He shakes his head, "No. But that was the advice my mentor gave me. It worked for him. And there's plenty of other Victors that live by it. Believe it or not, some people actually have lives after they come home from the Games."

I let out a small laugh but it quickly turns into a sob as I throw my head into my lap. Haymitch seems startled by my outburst, but he pats my back awkwardly "What is all this then?"

"I saw them... Gale and Katniss. They-he kissed her."

He curses something obscene under his breath, pulling me into an embrace. "Hush, it's alright. I told you he's not worth-'

"I swear, Haymitch, if you tell me 'I told you so' one more time I will cut off your tongue!" I snap at him.

Haymitch laughs ruefully, shaking his head. "Does it ever go away?" I ask him. "Does the pain of not being with the person you love ever leave?"

"No. It never leaves. But I've never wanted it to." He pauses a moment before saying, "Pretend with him too. When you see them together, or even if you just seem him alone, pretend it doesn't hurt. Try to swallow the pain."

"Do you think it'll work? Pretending."

"I don't know, sweetheart. But it's the only advice I can give you."

I nod my head, turning to leave before throwing my arms around him. He mistaking me for my aunt hasn't left my mind. "Why did she leave us Haymitch? Why now, when I need her the most?"

He wraps his arms around me, slowly patting my back. "I don't know. She told me that what she started out to do is done, and that we are the ones that need to finish it. She would have wanted us to be strong, Madge… She would have wanted you to be strong."

What she wanted?! Her wants are no longer a concern of mine. She left me, she's gone. She chose to leave, she chose to go when she knew I needed her the most. I don't have the time nor the patience to sort out why she left, or what she started that she wants us… wants me to finish.

Haymitch pulls away from me, grabbing the bottle of liquor from the counter. "So what are you going to do then?"

"I'm going to do what I've always done," he says quietly. Before I can ask what that is he closes his eyes and chugs back the rest of the liquid in the bottle.

I wince as I watch him drink himself into oblivion. Drown his sorrows. That's what he's always done.

I turn to leave, opening the front door. "Goodnight Haymitch," I say. The only response is the sound of cork being popped.

I close the wooden door behind me, looking up at the dark night sky. Pretend… I can pretend. Or I sure as hell can try.


I wake up in the late morning, sunlight already streaming in through the drapes. I yawn loudly, cracking my back as I stretch. The nightmares last night were different than they usually are. They were not of the Games, instead, I had to frozenly watch Gale laugh at me.

'How stupid are you? To fall for it just like those Capitol fools.
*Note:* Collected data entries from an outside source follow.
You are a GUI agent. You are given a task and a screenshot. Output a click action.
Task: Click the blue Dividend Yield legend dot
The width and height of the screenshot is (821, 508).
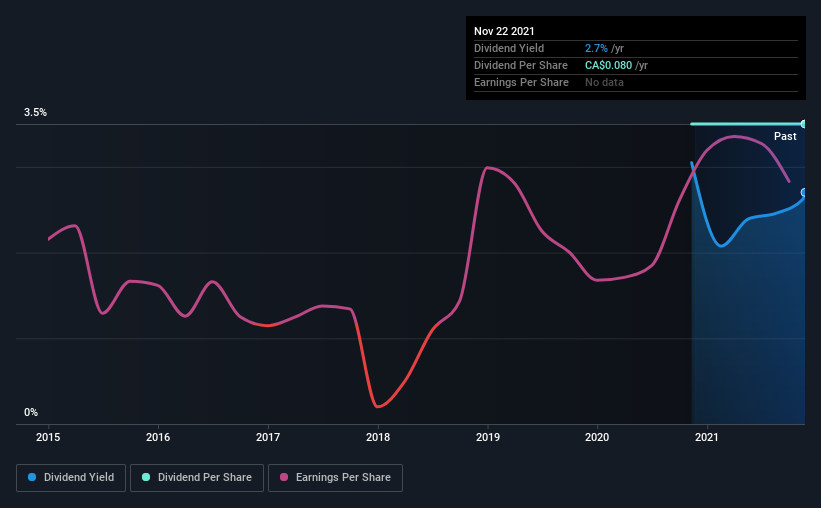[x=32, y=477]
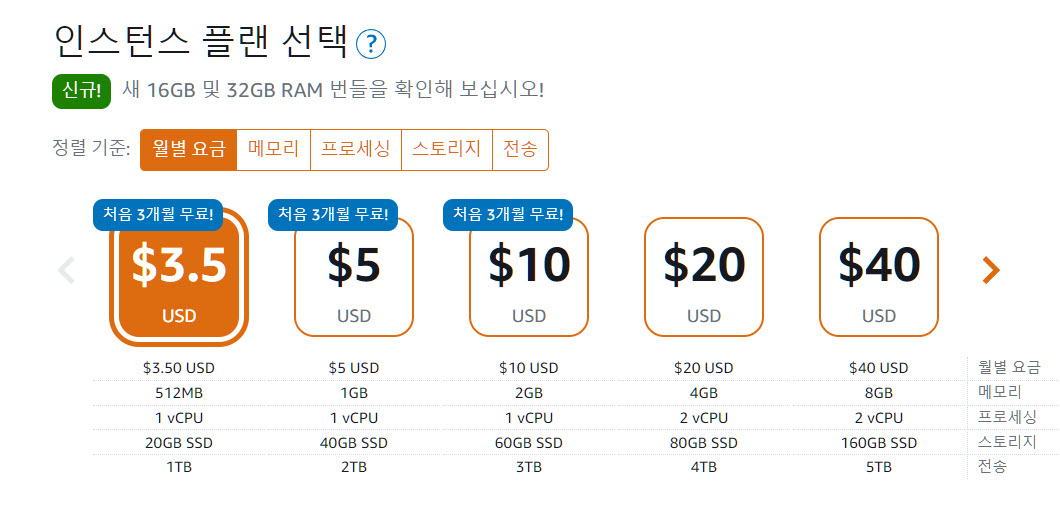Click the green 신규! badge
Image resolution: width=1060 pixels, height=507 pixels.
[x=81, y=91]
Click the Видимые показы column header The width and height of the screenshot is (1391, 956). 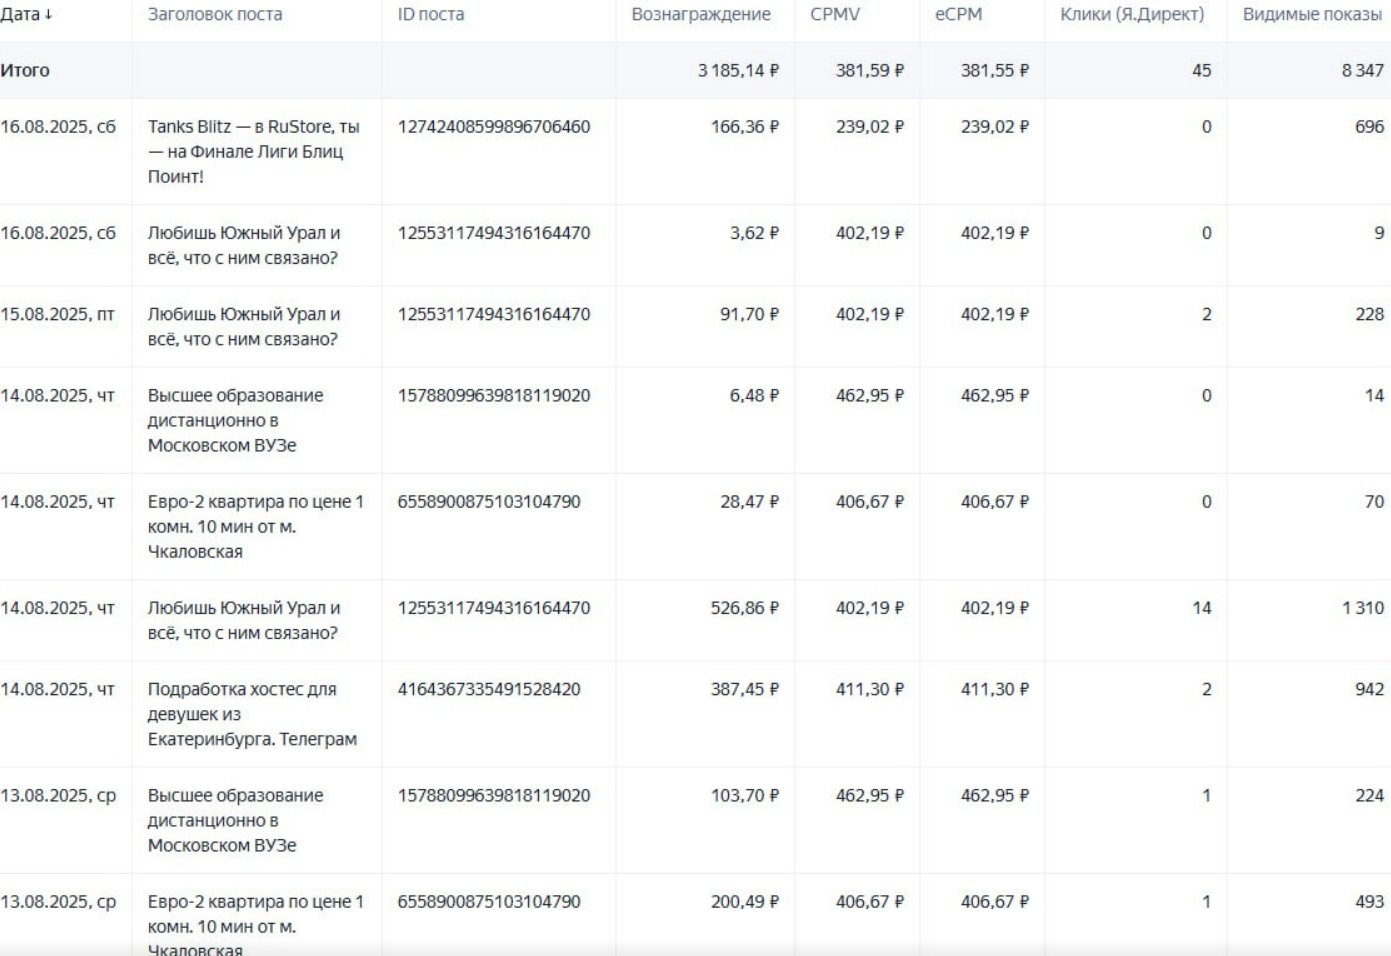point(1312,15)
To think that I could love someone like you.' His words ring in my head long after the sleep has faded from my eyes.

I'm forcing myself off of the couch where I fall asleep last night when I hear the distinct sound of a little girl laughing and screaming in glee.

"Gale!" she shouts, "Put me down!"

Without my permission my legs take me to the window, my hand pulling back the curtain just enough for me to peer outside into my neighbor's front lawn.

The little girl is his sister, I can tell that much from the black hair and olive skin. He has her thrown over his shoulders and is running around in circles as she squeals in laughter.

"Gale! Gale, stoooop!"

Yes, please, please stop. Go inside your house with your loving family and live out the rest of your gleeful life where I do not have to see and heard it.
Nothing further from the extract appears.